Output the following data exactly.

BEGIN

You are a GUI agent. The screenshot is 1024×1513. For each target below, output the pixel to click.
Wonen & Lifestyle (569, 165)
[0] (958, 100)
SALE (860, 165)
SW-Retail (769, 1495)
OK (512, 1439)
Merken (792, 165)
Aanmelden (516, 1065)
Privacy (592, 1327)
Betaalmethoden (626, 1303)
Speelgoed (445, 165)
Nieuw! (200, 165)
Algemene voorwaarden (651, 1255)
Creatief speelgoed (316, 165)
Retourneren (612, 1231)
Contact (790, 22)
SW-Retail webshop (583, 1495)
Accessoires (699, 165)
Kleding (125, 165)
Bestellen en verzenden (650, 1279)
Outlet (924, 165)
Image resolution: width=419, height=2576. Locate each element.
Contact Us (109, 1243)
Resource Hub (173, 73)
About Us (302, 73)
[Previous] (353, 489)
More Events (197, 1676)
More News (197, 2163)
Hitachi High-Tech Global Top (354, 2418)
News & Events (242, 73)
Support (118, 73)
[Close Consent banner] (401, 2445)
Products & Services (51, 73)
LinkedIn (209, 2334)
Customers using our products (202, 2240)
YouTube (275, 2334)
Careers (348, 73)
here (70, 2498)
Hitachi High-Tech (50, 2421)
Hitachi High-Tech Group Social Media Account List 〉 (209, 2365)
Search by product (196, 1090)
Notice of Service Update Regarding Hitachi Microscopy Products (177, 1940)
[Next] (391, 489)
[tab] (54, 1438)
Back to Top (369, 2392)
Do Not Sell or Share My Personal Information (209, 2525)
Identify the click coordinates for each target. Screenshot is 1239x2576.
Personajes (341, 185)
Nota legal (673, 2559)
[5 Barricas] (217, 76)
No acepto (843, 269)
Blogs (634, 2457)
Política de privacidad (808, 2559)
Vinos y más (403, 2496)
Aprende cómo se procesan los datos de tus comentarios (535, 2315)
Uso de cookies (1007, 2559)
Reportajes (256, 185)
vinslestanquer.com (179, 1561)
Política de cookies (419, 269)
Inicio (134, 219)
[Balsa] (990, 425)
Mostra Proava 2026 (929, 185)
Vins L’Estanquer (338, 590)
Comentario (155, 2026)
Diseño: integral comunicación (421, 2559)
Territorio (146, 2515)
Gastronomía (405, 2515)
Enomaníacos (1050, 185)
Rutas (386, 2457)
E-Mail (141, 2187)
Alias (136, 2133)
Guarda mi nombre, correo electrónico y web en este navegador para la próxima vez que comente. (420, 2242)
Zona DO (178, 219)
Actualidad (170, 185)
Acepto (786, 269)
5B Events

END

EXERCISE OUTPUT:
You are a GUI agent. The screenshot is 1024×1513. For each target below, output the pixel to click.
Wonen & Lifestyle (569, 165)
[0] (958, 100)
SALE (860, 165)
SW-Retail (769, 1495)
OK (512, 1439)
Merken (792, 165)
Aanmelden (516, 1065)
Privacy (592, 1327)
Betaalmethoden (626, 1303)
Speelgoed (445, 165)
Nieuw! (200, 165)
Algemene voorwaarden (651, 1255)
Creatief speelgoed (316, 165)
Retourneren (612, 1231)
Contact (790, 22)
SW-Retail webshop (583, 1495)
Accessoires (699, 165)
Kleding (125, 165)
Bestellen en verzenden (650, 1279)
Outlet (924, 165)
Image resolution: width=419, height=2576. Locate each element.
Contact Us (109, 1243)
Resource Hub (173, 73)
About Us (302, 73)
[Previous] (353, 489)
More Events (197, 1676)
More News (197, 2163)
Hitachi High-Tech Global Top (354, 2418)
News & Events (242, 73)
Support (118, 73)
[Close Consent banner] (401, 2445)
Products & Services (51, 73)
LinkedIn (209, 2334)
Customers using our products (202, 2240)
YouTube (275, 2334)
Careers (348, 73)
here (70, 2498)
Hitachi High-Tech (50, 2421)
Hitachi High-Tech Group Social Media Account List 〉 (209, 2365)
Search by product (196, 1090)
Notice of Service Update Regarding Hitachi Microscopy Products (177, 1940)
[Next] (391, 489)
[tab] (54, 1438)
Back to Top (369, 2392)
Do Not Sell or Share My Personal Information (209, 2525)
Identify the click coordinates for each target. Screenshot is 1239x2576.
Personajes (341, 185)
Nota legal (673, 2559)
[5 Barricas] (217, 76)
No acepto (843, 269)
Blogs (634, 2457)
Política de privacidad (808, 2559)
Vinos y más (403, 2496)
Aprende cómo se procesan los datos de tus comentarios (535, 2315)
Uso de cookies (1007, 2559)
Reportajes (256, 185)
vinslestanquer.com (179, 1561)
Política de cookies (419, 269)
Inicio (134, 219)
[Balsa] (990, 425)
Mostra Proava 2026 (929, 185)
Vins L’Estanquer (338, 590)
Comentario (155, 2026)
Diseño: integral comunicación (421, 2559)
Territorio (146, 2515)
Gastronomía (405, 2515)
Enomaníacos (1050, 185)
Rutas (386, 2457)
E-Mail (141, 2187)
Alias (136, 2133)
Guarda mi nombre, correo electrónico y web en este navegador para la próxima vez que comente. (420, 2242)
Zona DO (178, 219)
Actualidad (170, 185)
Acepto (786, 269)
5B Events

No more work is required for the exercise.